# Buyer's remorse with a slow external 4TB SSD? Can't hit ~500 MB/s reading speed. What am I missing?



## michael_montauk (Oct 25, 2022)

Hello.

I'm on a Legion5 15ACH6H (Win10) and recently got myself a crucial mx500 4TB SSD drive to store my sample libraries externally.

I read in a couple of vi threads that reading speed of around 500MB/s would be sufficient for Kontakt libraries.

Unfortunately I don't come near the wanted ~500MB/s reading speed.

View attachment 87470


I have put the SSD into a Inateck 3.2 Gen2 enclosure... https://amzn.eu/d/gR9RfXV

The cable is a "USB-Typ-C-to-Typ-A 3.1 Gen 2-cable capable of 10 Gbit/s" 

How can I improve the reading speed? 

500 MB/s with an external SSD on a Legion5 that has USB A inputs 3.2 Gen1 should be possible, right?

Would a USB type c to type c cable improve the speed? 
Should I use the Type C USB 3.2 Gen2 connectorbetter results? 
Unfortunateyl the Legion5 doesn't have/supports Thunderbolt.

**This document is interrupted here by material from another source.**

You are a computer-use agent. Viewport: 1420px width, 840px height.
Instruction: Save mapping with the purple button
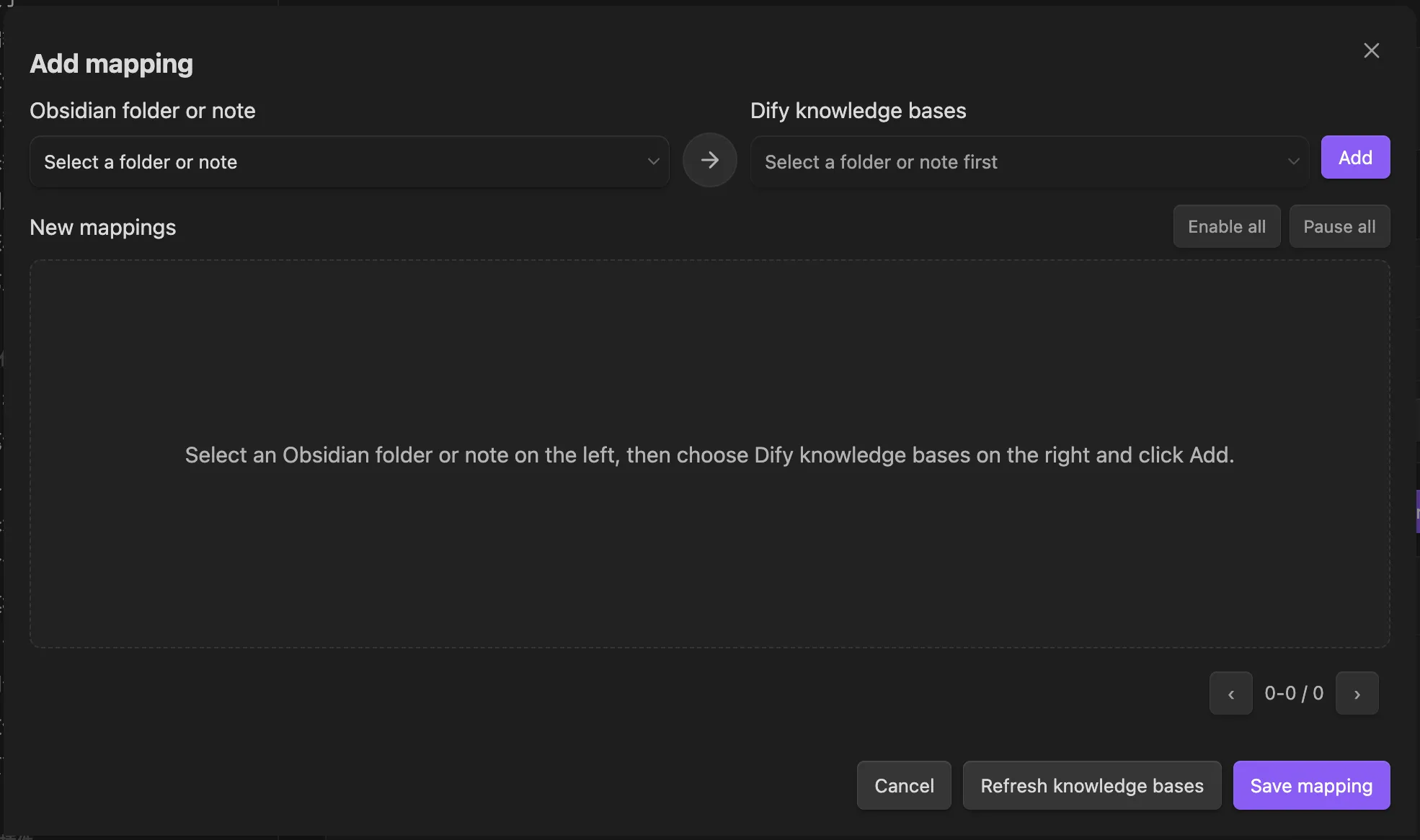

Do I have to get another enclosure like the OWC Merkur-Elite Pro Dual Mini
https://amzn.eu/d/8BpemEnor this this ICY BOX?
https://amzn.eu/d/32xbb9c
I don't know if the crucial mx500 was a good investment or if I better should have went for a nvme ssd m.2 solution...

I'm a little bit confused and frustrated.
What am I missing?

Read through a couple of nvme vs sdd threads... my take away was that ssd would be enough (bottleneck) and the better reading speeds of nvme's only necessary for video production... was this the wrong conclusion?

Warm regards,
Michael


----------



## Hadrondrift (Oct 25, 2022)

The limiting factor here is *not* the SSD, the Crucial is generally a good choice and capable of 500MB/s at SATA-Ports. I think, buyer's remorse isn't indicated in this regard. The controller of the Inateck should not be the problem either, I have several cases from this manufacturer myself and have always been satisfied so far.

Your speeds are in no way really bad for USB 3.2 Gen *1, *I wouldn't even expect full 500 MB/s at those ports. Definitely try an USB 3.2 Gen *2* port, if available. It also can't hurt to try a real (and short) USB-C to USB-C cable. (The USB naming convention can be confusing, the old USB 3.0 is sometimes named USB 3.2 Gen 1).


----------



## cleverr1 (Oct 25, 2022)

For sequential read I get ~560MB/s for both a Samsung T5 USB drive and a Samsung QVO in a Ugreen 6Gbps USB / SATA box,  using either the USB C or USB A 3.1 mk2 sockets. This is the same performance as the internal SATA Samsung QVOs in my VEPro box. The VEPro box has USB 3.0 ports and the USB SSDs connected to those achieve ~460MB/s. My other external USB SSDs are connected via USB 3.1 hubs and test at ~450MB/s.
Here's a screenshot of a 4TB QVO in the uGreen connected by USB C:


----------



## davidson (Oct 25, 2022)

Those speeds are what you should expect with that (and most) enclosures. You might hit 500 with the uGreen mentioned above.


----------



## cleverr1 (Oct 25, 2022)

It looks like USB 3.2 gen 1 is the bottleneck.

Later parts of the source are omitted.